A simple and useful iterator pattern in ParaSail

ParaSail has three basic iterator formats, with some sub-formats (unbolded "[ ... ]" indicate optional parts, unbolded "|" indicate alternatives, bold indicates reserved words or symbols that are part of the syntax itself):

    1. Set iterator:
    for I in Set [forward | reverse | concurrent] loop ...

    2. Element iterator:
    for each E of Container [forward | reverse | concurrent] loop ...
         or
    for each [K => V] of Container 
                         [forward | reverse | concurrent] loop ...

    3. Value iterator:
    for V := Initial [then Next_Value(V)] [while Predicate(V)] loop ...
         or
    for T => Root [then T.Left | T.Right] [while T not null] loop ...

These iterators can be combined into a single loop by parenthesizing them;  the loop quits as soon as any of the iterators completes:

   for (each E of Container; I in 1..100) forward loop ...
   //  Display up to 100 elements of Container

As we have written more ParaSail, one pattern that has come up multiple times (particularly when doing output) is the case where you have a special value to be used for the first iteration, and then the same value thereafter.  For example, presume we want to display each of the values of a Vector, separated by commas, enclosed in brackets.  A common way of doing this is to have an "Is_First" boolean value which is tested, and then set to #false, to decide whether to display the opening "[" or the separating ", ".  By using a combination of two iterators, this becomes simpler, with no extra conditionals:

    for (each V of Vec; Sep := "[" then ", ") forward loop
       Print(Sep | V);
    end loop
    Print("]")

Note that the value iterator has no "while" part, so it will continue forever to have the loop variable "Sep" bound to the value ", "; when combined with another iterator as it is in this case, the loop will end once the container iterator ends.

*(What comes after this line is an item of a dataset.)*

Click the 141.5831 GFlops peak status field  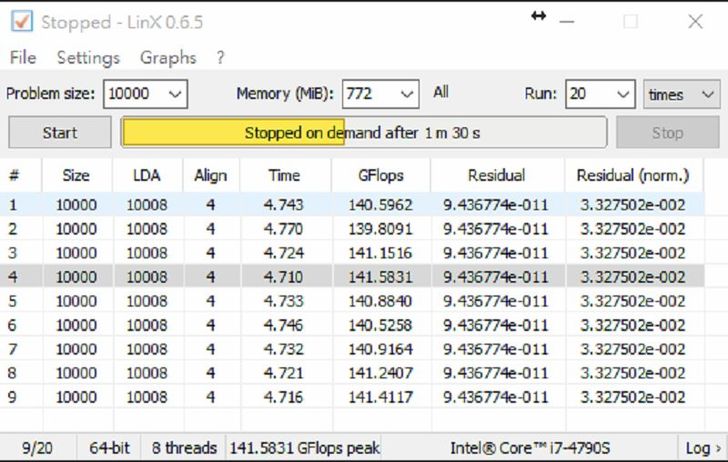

Nothing too magical here, but it is sometimes interesting to see a pattern like this that keeps cropping up.  The ParaSail reference manual has more details on these iterators.  The most recent manual may be found at http://parasail-lang.org .

Thursday, February 20, 2014

ParaSail Work Stealing speeds up

We are now releasing revision 5.2 of the ParaSail compiler and interpreter, which incorporates a new implementation of work stealing.  Links to both binaries and sources can be found at:

    http://parasail-lang.org

in the Documentation and Download section of the web page.

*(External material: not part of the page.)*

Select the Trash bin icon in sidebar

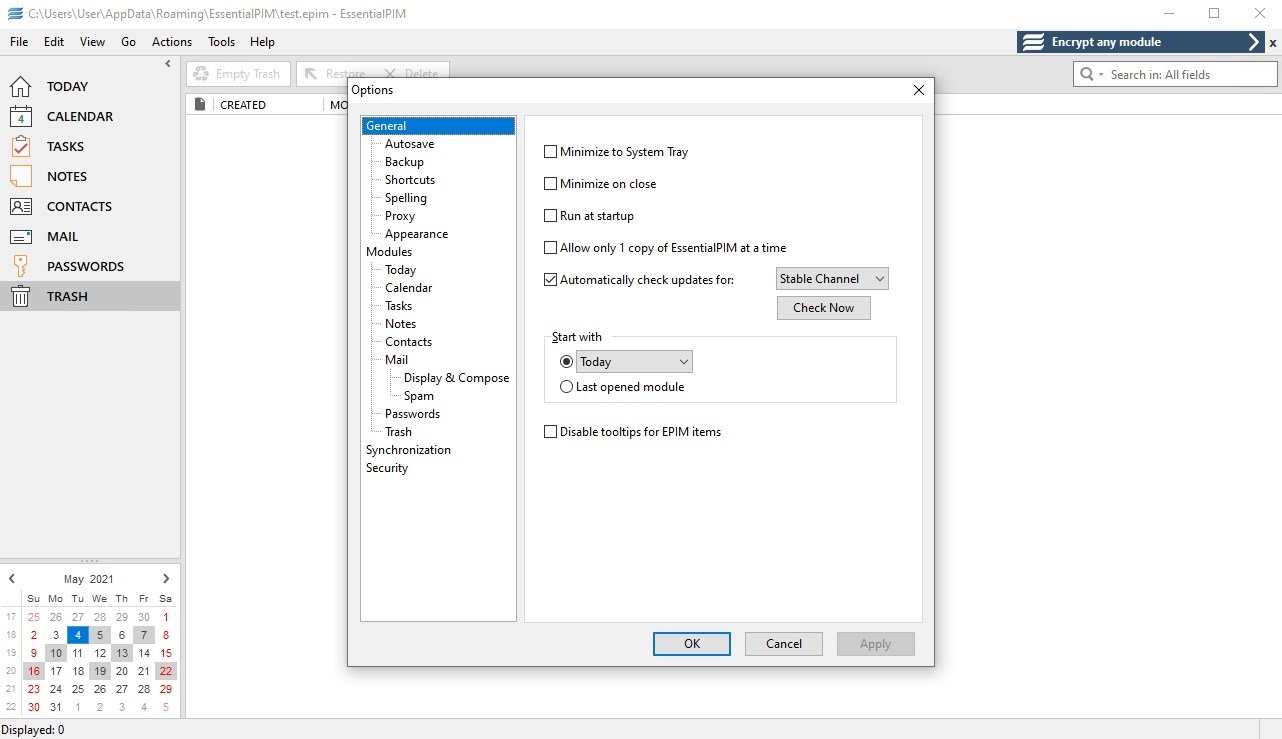click(20, 296)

Here is the new entry in the release notes for revision 5.2:

* [rev 5.2] Re-implementation of work stealing to reduce contention between processors.  Each server now has a private double-ended queue (deque) of pico-threads, along with the shared triplet of deques which has existed before.  This produced another two times speedup (in addition to the rev 4.9 improvements), thereby speeding up execution by four times or more since rev 4.8. The main procedures for each language (ParaSail, Sparkel, etc.) have been refactored to share more common code. Allow a command-line flag "-servers nnn" to specify the number of heavy-weight server threads to use.  Default is 6. Command can also be given interactively, as "servers nnn". Interactively it only works to increase the number; there is no way to shut down servers that already have been activated.

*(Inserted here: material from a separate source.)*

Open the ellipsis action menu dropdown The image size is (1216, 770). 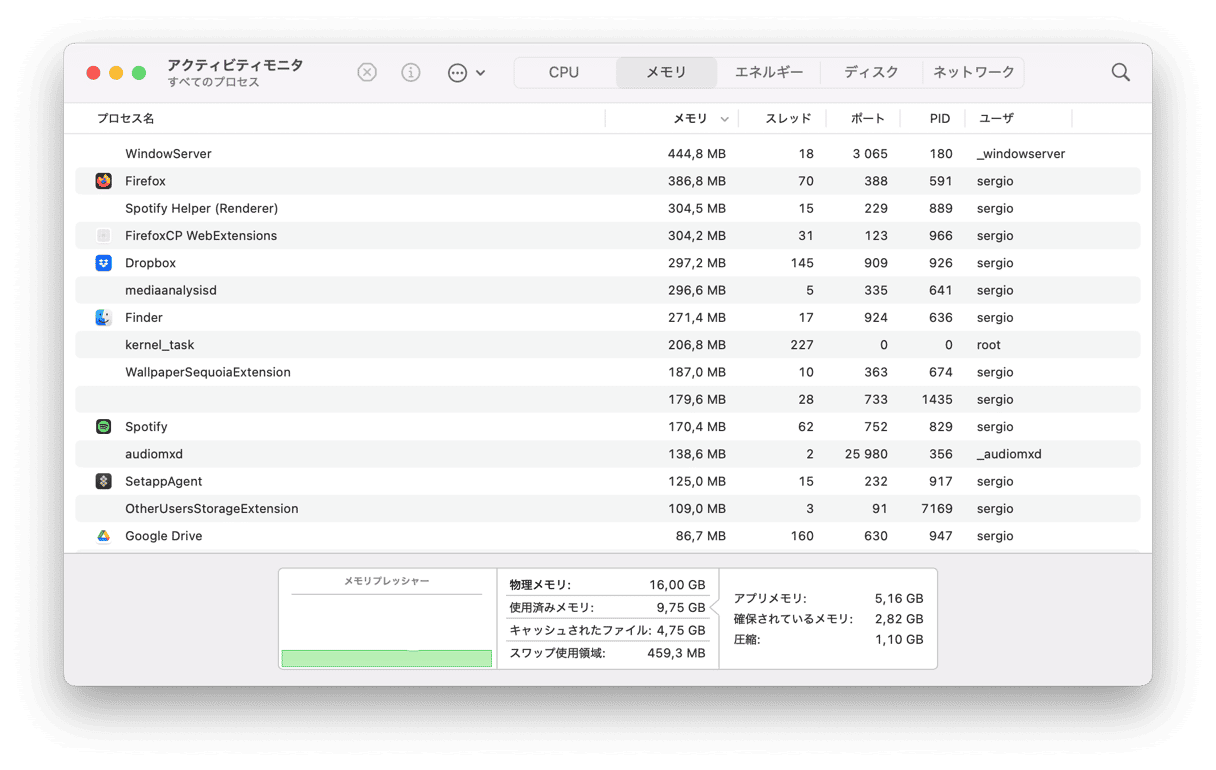[466, 72]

Wednesday, February 19, 2014

Worklist Algorithms and Parallel Iterators

ParaSail has some very general parallel iterator constructs.  One of the more unusual involves the use of a continue statement to initiate a new iteration of an outer loop statement, as illustrated in this breadth-first search of a graph:

        var Seen : Array<Atomic<Boolean>, Indexed_By => Node_Id> :=
          [for I in 1 .. |DGraph.G| => Create(#false)];

       *Outer*
        for Next_Set => Root_Set loop  // Start with the initial set of roots
            for N in Next_Set concurrent loop  // Look at each node in set
                if not Value(Seen[N]) then
                    Set_Value(Seen[N], #true);
                    if Is_Desired_Node(DGraph.G[N]) then // Found a node
                        return N;
                    end if;
                    // Continue outer loop with successors of this node
                    continue loop Outer with Next_Set => DGraph.G[N].Succs;
                end if;
            end loop;
        end loop Outer;
        // No node found
        return null;

It has been a bit hard to explain what it means for an inner concurrent loop to continue an outer loop.   More recently, we have developed an alternative explanation.  The basic idea is to appeal to the notion of a worklist algorithm.  Various (sequential) algorithms are organized around the use of a list of work items to be processed, with the overall algorithm continuing until the worklist is empty, or, for a search, until an item of interest is found.  For example, the work-list approach to data flow analysis algorithms is described here:
Here is another worklist-based algorithm, for solving a constraint satisfaction problem using the Arc Consistency approach:
Finally, here is a breadth-first graph search algorithm, which uses a work queue instead of a work list:
So one way of explaining this kind of ParaSail iterator is as a built-in work-list-based iterator, where the loop keeps going until there are no more work items to process, and continue adds a new work-item to the worklist.  This approach makes it clear that such iterators can work even if there is only one physical processor available, and also suggests that the work items are not full threads of control, but rather light-weight representations of some work to be done.  This terminology of work items and work list or work queue also matches well with the terminology of the underlying work stealing scheduling mechanism in use.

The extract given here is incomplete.